Apesar de ter existido uma colaboração por parte da educadora e professora cooperante, por vezes foi difícil gerir a organização do currículo e da prática pedagógica de acordo com as suas ideias e planos. Por vezes existia uma limitação nas atividades a serem realizadas, o que provocou a não concretização de algumas e a alteração de outras. Se existisse uma maior abertura da parte da educadora e da professora, e até dos contextos em si, algumas atividades poderiam ser modificadas e trabalhadas de uma outra forma proporcionando uma aprendizagem ainda mais integradora e globalizadora, explorando de forma diferentes os conteúdos trabalhados. Na atividade de medição das alturas recorrendo a diferentes tipos de colheres, deveria ter sido dado liberdade às crianças para fazerem a medição sozinhos, pois muitos iam utilizar as colheres na horizontal,

outros na vertical, e esta seria uma ótima oportunidade para as crianças desenvolver estratégias cognitivas e metacognitivas. Nas atividades de expressão e análise das conceções prévias dos alunos, no caso do 1.º Ciclo do Ensino Básico, podiam ter sido mais dinâmicas, recorrendo a diferentes estratégias. Isto porque observou-se maioritariamente o registo de informações que estavam no quadro, tornando pouco evidente o papel ativo dos alunos. Assim, grelhas de registo individual ou em grupo, com perguntas metacognitivas, questionários, debates que promovessem a interação, a argumentação e a justificação, são alguns dos exemplos de estratégias alternativas que poderiam ter tornado mais ativa esta atividade. Contudo, a gestão inflexível do currículo e a obrigatoriedade de trabalhar aqueles conteúdos naquele momento, impediu alguma inovação na prática. É essencial que os professores cooperantes tenham uma formação contínua, por forma a estabelecer alguns parâmetros fundamentais para garantir equidade e qualidade nos processos da PES. Do mesmo modo, esta investigação tornou-se limitada na medida em que são raras as investigações que incidem diretamente sobre a cultura e o desenvolvimento curricular. As que existem, a maioria já foi redigida há bastante tempo.

No entanto, acredito que poderia ser realizada uma investigação mais aprofundada. Teria sido relevante analisar o progresso do currículo da Educação Básica ao longo dos anos, bem como as metas de aprendizagem e as brochuras das diferentes áreas curriculares em busca da presença da cultura. Era proveitoso realizar entrevistas a todos os envolvidos no desenvolvimento dos projetos (educadores/professores, crianças, alunos e pais) como síntese do trabalho de pesquisa, da reflexão do trabalho, proporcionando uma avaliação formativa. Todavia, este tema de investigação tinha mais por onde investigar e comprovar. Ficam os desafios para novas etapas. Podia falar da questão dos manuais escolares, que ditam a ordem de trabalho curricular, das atividades pré-elaboradas, dos autores que não dão ênfase à cultura, etc.

Seria interessante realizar um projeto similar, estudando o impacto da presença da cultura no desenvolvimento curricular recorrendo ao PCI, através da realização de uma investigação quantitativa, que nos mostrasse em números os resultados aqui obtidos. É pertinente realizar também uma investigação que permita aferir a posição dos profissionais de educação nas suas práticas, antes e depois de recorrerem ao PCI tendo como tema transversal a cultura local como meio para o desenvolvimento do currículo. É também interessante realizar um estudo comparativo entre profissionais que recorrem a esta prática e profissionais que não as utilizam. Os resultados são diferentes? Em que metodologia as crianças e alunos se mostram mais interessados e motivados? Onde se realizam maiores aprendizagens em que as crianças e alunos consolidam e

mobilizam os conhecimentos de um modo mais simples e verdadeiro? A pertinência da temática justifica um estudo mais alargado.

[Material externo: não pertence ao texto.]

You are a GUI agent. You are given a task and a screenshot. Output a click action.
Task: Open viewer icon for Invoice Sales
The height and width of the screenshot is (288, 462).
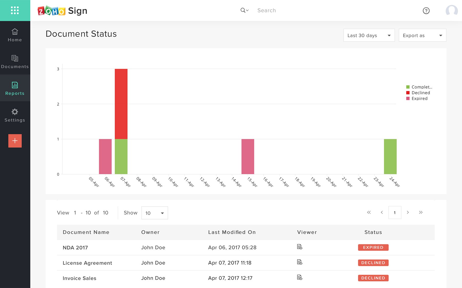tap(300, 277)
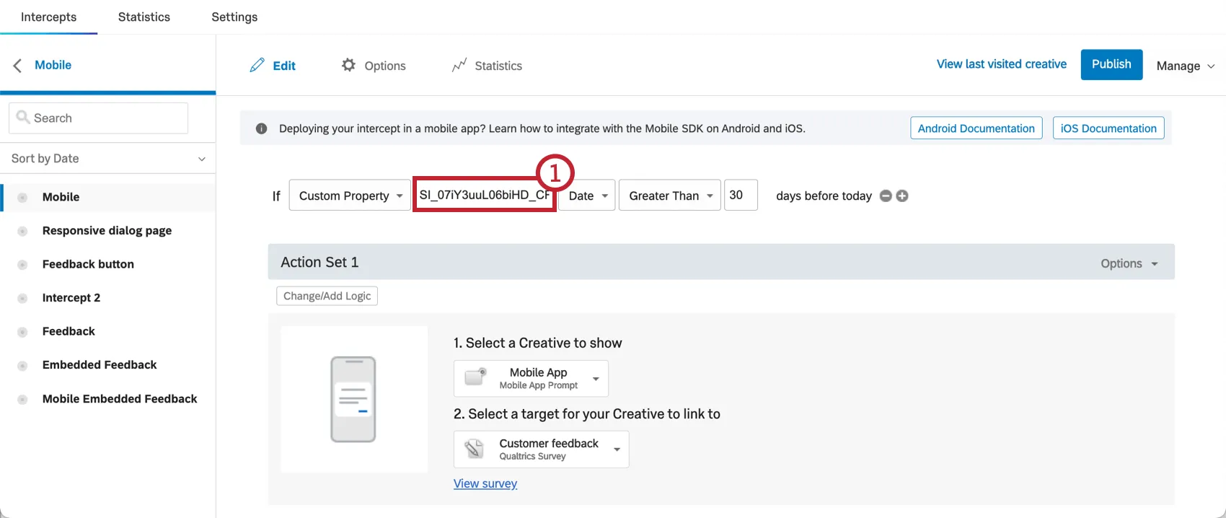Expand the Greater Than operator dropdown
This screenshot has width=1226, height=518.
[x=669, y=196]
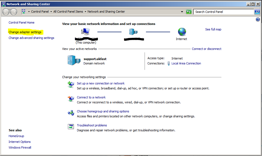262x156 pixels.
Task: Expand the arrow after All Control Panel Items
Action: click(x=85, y=12)
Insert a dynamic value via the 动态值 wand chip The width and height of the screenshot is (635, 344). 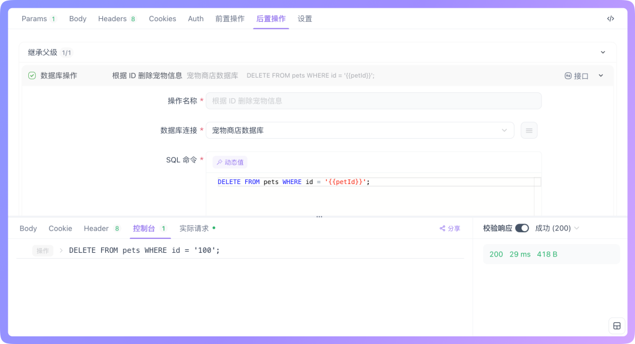coord(229,162)
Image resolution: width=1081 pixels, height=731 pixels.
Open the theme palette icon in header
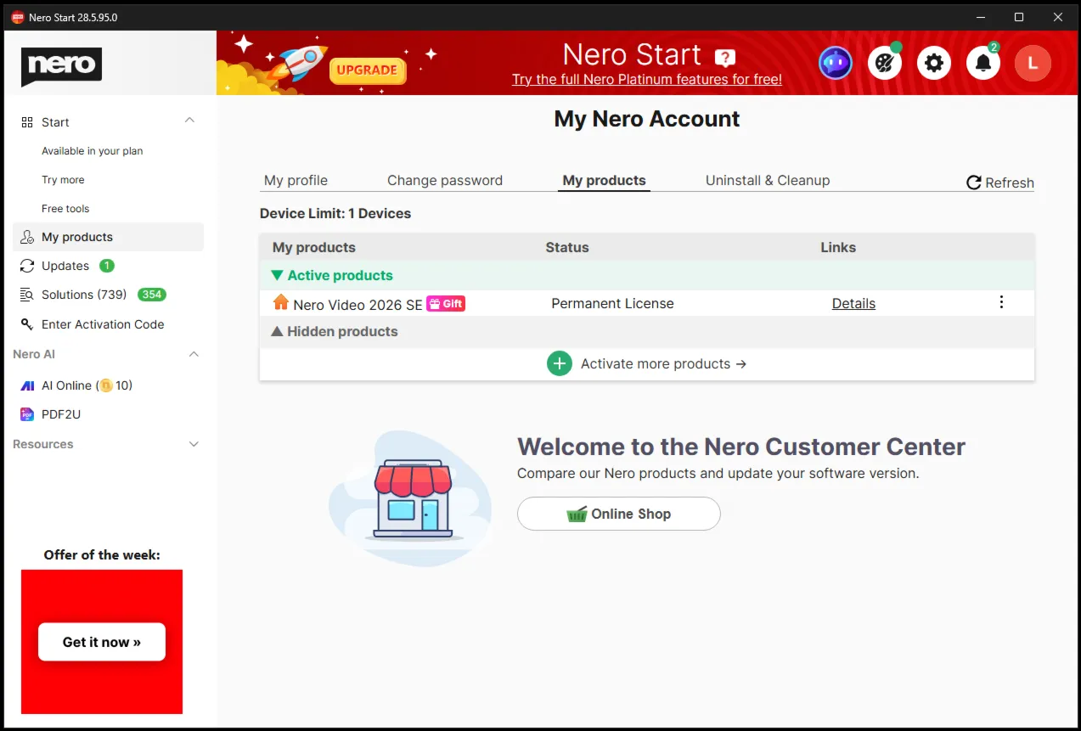click(885, 63)
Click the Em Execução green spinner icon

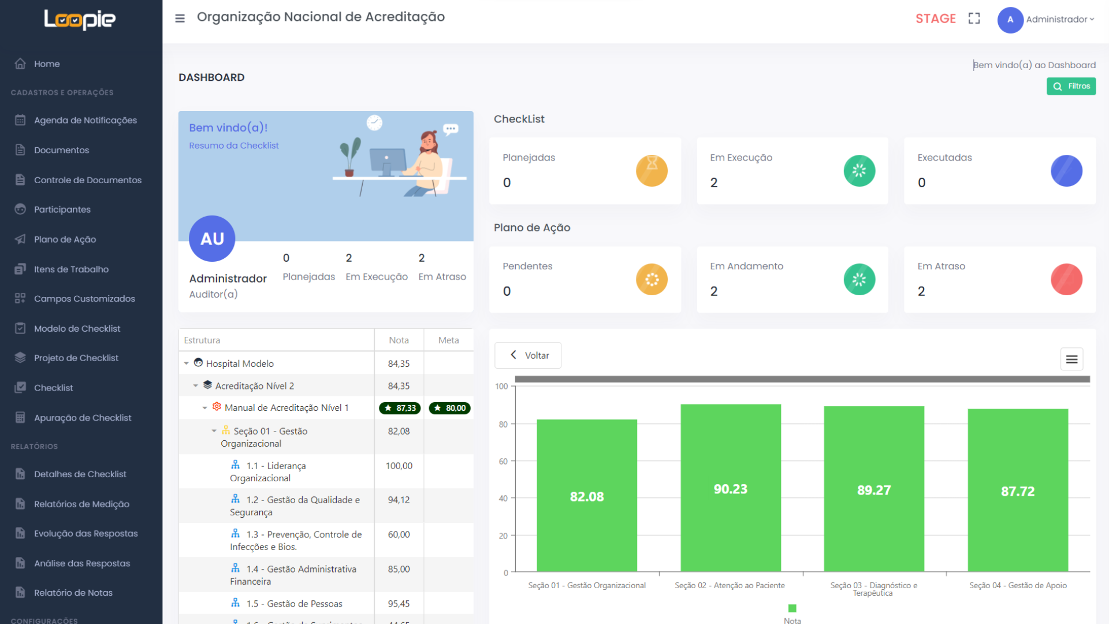click(859, 171)
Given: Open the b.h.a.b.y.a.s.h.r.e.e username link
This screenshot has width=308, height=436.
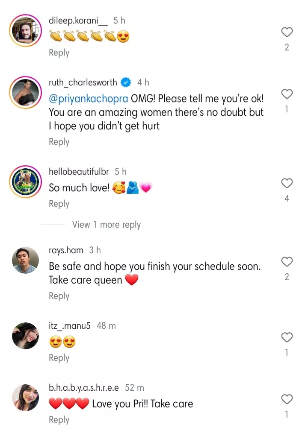Looking at the screenshot, I should pyautogui.click(x=84, y=388).
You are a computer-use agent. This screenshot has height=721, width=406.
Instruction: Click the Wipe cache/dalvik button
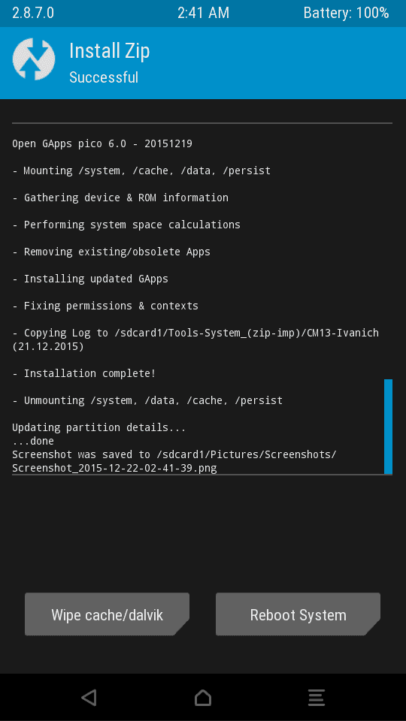107,615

Exige-se assim uma reflexão profunda sobre a necessidade de uma educação e aprendizagem de maior qualidade, equidade e rigor, reconhecendo que todas e cada uma das crianças podem ser construtoras do seu próprio conhecimento e identidade cultural. Talvez numa próxima investigação possa estudar ainda mais aprofundadamente este tema. Também ele, do ponto de vista da investigação educativa, é uma fonte inesgotável do labor de quem queira se predispor a propor formas de melhorar os processos de ensino e aprendizagem, em última análise, o objetivo central da investigação em educação.